The social network Gab, which is popular with right-wing extremists, apparently did not adequately protect the data of its users: 70 gigabytes of data are said to have leaked from the platform in a hack. This was announced by the activist group “DDoSecrets”, which now wants to make the data set accessible to the media and researchers under the name “GabLeaks”.
The data includes public and private posts, user profiles and 70,000 private messages, as the group announced on its website. “This is another gold mine for researchers who investigate the militias, neo-Nazis, the extreme right, QAnon and the events around January 6th,” said Emma Best, one of the senior members of DDoSecrets to the magazine “Wired”. The trade journal first reported on the data leak and, according to its own information, was able to view part of the data set in advance.
In the United States in particular, numerous prominent right-wing extremists and right-wing extremists have an account on Gab that works similarly to Twitter. The site acts as an alternative platform for users who have been blocked on other networks and played a role in the storming of the Capitol on January 6th. Gab has long been positioned as a right-wing alternative and tried to lure Donald Trump to the side after he was banned from Twitter.
The alternative platform Parler, which is also popular with right-wing extremists, had previously been the victim of a leak. A hacker had succeeded in stealing and bundling a large amount of data; she put the record online. The Parler leak revealed how users of the alternative network penetrated the Capitol on January 6 and were there during the storm.
“You can see how the use of Gab skyrocketed when Parler went offline and right-wing extremist groups needed a new platform,” writes a member of DDoSecrets to SPIEGEL. Statistics on the organization’s website show that there were numerous new registrations to Gab immediately after Parler’s early termination in January.
Gab boss confirms security vulnerability and reacts with insults
In a blog post, company boss Andrew Torba said that they were investigating reports of a security vulnerability.

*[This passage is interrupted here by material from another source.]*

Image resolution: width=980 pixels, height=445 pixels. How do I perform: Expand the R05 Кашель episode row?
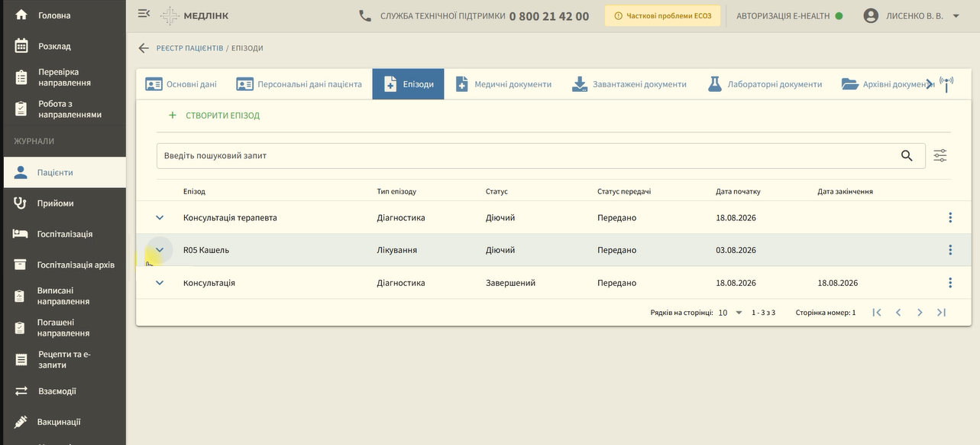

Torba confirmed that his Gab account had been compromised and that there was a security vulnerability on Gab that enabled a so-called SQL injection. Such relatively widespread and frequently exploited vulnerabilities allow large amounts of data to be downloaded. Emma Best had explained to Wired that in the case of the gab hack too, such a vulnerability was exploited to gain access to the data.
Andrew Torba also attacked the activist group in an online post with savage insults. DDoSecrets acts like a kind of alternative to the WikiLeaks disclosure platform. The group has repeatedly released confidential data that may be relevant to the public. Since the “GabLeaks” also contain private messages and passwords, the current data set is not made publicly available for download, but only shared with certain partners, the group explained.
A DDoSecrets member emphasized on request that the organization was of course not responsible for the hack itself. The data set was obtained from an anonymous source called »JaXpArO«. “Source protection is of the utmost importance to us,” emphasized the member on request.